Kriminalisten hoffen auf Fotos und Videos von Ausschreitungen bei EM
Lille/Leipzig/Dresden. Das deutsche Bundeskriminalamt
(BKA) bittet Augenzeugen um Fotos und Videoaufnahmen, auf denen die
gewaltsamen Ausschreitungen von Fans vor dem Auftaktspiel der deutschen
Mannschaft bei der Fußball-Europameisterschaft zu sehen sind. Die
Ermittler vermuten, dass sich auch deutsche Hooligans an den Krawallen
am Sonntagnachmittag beteiligt haben. Das BKA hat dazu eine Webseite im
Internet eingerichtet, auf der Dateien elektronisch an die Ermittler
versendet werden können. Auf www.bka-hinweisportal.de können Zeugen ihre Aufnahmen hochladen und weitere Hinweise in das Formular eintragen.
Bei
Sportgroßveranstaltungen im Ausland koordiniert das BKA die
Ermittlungen nach deutschen Tatverdächtigen, die sich an gewalttätigen
Ausschreitungen beteiligt haben. Hintergrund davon sind die Vorfälle bei
der Weltmeisterschaft 1998 in Frankreich, als der Beamte Daniel Nivel
von deutschen Hooligans lebensgefährlich verletzt wurde.
Dass
sich auch gewaltbereite Fußballfans aus Sachsen bei der EM aufhalten,
hat am Dienstag die Dresdner Polizei bestätigt. Auf einem Foto aus dem
Kurznachrichtendienst Twitter, das in Lille angefertigt wurde, erkannten
die Ermittler rund zehn Personen, die zum Umfeld von Dynamo Dresden
gehören. Das sagte Polizeisprecher Thomas Geithner auf Anfrage der
Dresdner Neuesten Nachrichten.

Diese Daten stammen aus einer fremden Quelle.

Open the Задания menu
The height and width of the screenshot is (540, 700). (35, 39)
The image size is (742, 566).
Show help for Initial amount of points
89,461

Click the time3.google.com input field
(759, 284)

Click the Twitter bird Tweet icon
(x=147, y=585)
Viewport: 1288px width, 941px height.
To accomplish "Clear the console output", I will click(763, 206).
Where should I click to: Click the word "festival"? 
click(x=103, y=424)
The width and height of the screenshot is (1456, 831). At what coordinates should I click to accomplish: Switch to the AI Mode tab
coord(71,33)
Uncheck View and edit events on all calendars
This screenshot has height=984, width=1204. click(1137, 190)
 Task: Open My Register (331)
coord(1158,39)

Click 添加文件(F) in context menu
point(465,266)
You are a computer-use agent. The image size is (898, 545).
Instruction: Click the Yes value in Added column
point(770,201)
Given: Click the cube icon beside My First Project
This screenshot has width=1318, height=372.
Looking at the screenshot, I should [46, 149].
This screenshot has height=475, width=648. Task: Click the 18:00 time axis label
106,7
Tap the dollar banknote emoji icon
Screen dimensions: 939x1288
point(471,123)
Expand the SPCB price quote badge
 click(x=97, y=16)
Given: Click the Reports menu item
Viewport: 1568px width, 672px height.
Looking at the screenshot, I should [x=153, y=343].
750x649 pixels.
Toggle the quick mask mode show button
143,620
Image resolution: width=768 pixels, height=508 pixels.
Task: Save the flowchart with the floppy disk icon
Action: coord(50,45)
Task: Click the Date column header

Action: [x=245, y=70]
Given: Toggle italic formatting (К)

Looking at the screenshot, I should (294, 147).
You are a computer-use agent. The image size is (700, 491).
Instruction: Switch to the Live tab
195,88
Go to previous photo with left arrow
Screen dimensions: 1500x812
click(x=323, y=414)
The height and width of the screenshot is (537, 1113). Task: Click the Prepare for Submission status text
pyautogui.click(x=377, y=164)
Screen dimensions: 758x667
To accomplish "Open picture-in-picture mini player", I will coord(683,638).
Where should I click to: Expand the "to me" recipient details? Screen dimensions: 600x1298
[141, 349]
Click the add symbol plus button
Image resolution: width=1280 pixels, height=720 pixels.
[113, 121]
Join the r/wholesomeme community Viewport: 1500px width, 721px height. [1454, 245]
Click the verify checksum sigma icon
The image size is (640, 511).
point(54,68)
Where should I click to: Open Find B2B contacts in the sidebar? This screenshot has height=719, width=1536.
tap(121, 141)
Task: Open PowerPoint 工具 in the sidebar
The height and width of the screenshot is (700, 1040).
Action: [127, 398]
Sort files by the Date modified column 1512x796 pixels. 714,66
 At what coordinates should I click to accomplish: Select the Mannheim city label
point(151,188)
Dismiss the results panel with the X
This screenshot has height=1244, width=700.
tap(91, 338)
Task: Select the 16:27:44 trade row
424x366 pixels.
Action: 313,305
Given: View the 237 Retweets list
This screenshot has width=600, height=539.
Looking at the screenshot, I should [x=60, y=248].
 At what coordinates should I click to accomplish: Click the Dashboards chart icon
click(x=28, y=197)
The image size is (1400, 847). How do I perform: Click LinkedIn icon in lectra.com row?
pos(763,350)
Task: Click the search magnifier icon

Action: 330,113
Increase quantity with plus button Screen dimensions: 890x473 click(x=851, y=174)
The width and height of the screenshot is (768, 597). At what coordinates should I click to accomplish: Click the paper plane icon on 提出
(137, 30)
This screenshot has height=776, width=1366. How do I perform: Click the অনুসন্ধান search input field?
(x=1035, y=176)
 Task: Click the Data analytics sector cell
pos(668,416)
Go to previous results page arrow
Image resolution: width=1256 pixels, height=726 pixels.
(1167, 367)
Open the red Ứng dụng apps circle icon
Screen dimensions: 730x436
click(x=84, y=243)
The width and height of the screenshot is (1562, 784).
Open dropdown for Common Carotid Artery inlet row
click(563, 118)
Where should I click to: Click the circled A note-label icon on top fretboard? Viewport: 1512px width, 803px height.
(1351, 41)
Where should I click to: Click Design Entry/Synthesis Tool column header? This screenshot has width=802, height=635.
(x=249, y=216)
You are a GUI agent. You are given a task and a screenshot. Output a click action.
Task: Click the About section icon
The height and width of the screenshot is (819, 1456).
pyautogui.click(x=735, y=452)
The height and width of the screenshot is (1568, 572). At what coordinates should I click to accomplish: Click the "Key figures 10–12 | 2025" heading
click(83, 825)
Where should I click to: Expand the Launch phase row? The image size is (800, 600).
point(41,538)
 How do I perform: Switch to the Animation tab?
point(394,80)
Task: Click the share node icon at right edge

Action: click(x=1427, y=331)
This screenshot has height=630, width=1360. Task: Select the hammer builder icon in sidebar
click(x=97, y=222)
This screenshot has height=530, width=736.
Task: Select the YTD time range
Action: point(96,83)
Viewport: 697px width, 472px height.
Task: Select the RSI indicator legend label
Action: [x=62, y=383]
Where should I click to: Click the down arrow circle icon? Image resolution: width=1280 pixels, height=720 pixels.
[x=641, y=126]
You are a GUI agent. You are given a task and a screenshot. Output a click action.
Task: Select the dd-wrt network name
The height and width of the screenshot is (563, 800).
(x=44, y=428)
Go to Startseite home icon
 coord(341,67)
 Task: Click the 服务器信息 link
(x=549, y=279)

Die Männer gehörten zu einer Gruppe von
etwa 50 Personen, die mit einer Reichskriegsflagge vor dem Bahnhof der
französischen Stadt posierten. Sie seien von szenekundigen Beamten
identifiziert worden, sagte Geithner. Dabei handelt es sich um
Spezialisten der Polizei, die regelmäßig bei Dynamo-Spielen im Einsatz
sind und dabei auch Kontakt zu Fangruppierungen haben.
Noch seien
aber nicht die Namen und Adressen von allen Beteiligten genau bekannt,
so der Sprecher. Ist die Identifizierung erledigt, sollen sie sogenannte
Gefährderanschreiben bekommen. In solchen Schreiben warnt die Polizei
potenzielle Störer und gibt ihnen zu verstehen, dass sie im Fokus der
Beamten sind.
Wo sich die mutmaßlichen Dynamo-Anhänger, die
nicht ausschließlich aus Dresden stammen, derzeit aufhalten, ist den
Beamten nicht bekannt. Das heißt, dass sie die Gefährderanschreiben
vorerst vermutlich nicht erreichen. „Wir vermuten, dass sie bis
einschließlich des Spiels gegen Polen in Frankreich bleiben, da die
gewaltbereite Szene diesem Spiel die höchste Bedeutung beimisst“, so
Geithner. Dieses EM-Spiel findet am Donnerstagabend in Paris statt.
Sollte
einer der Hooligans in Frankreich von der Polizei gestellt werden,
können die Beamten vor Ort auf einen Fachmann aus Dresden bauen. Der
Polizist steht den Beamten als Ansprechpartner zur Verfügung, so
Geithner. Ob die zehn Dynamo-Anhänger an den Krawallen in Lille
beteiligt waren, ist aber nicht bekannt.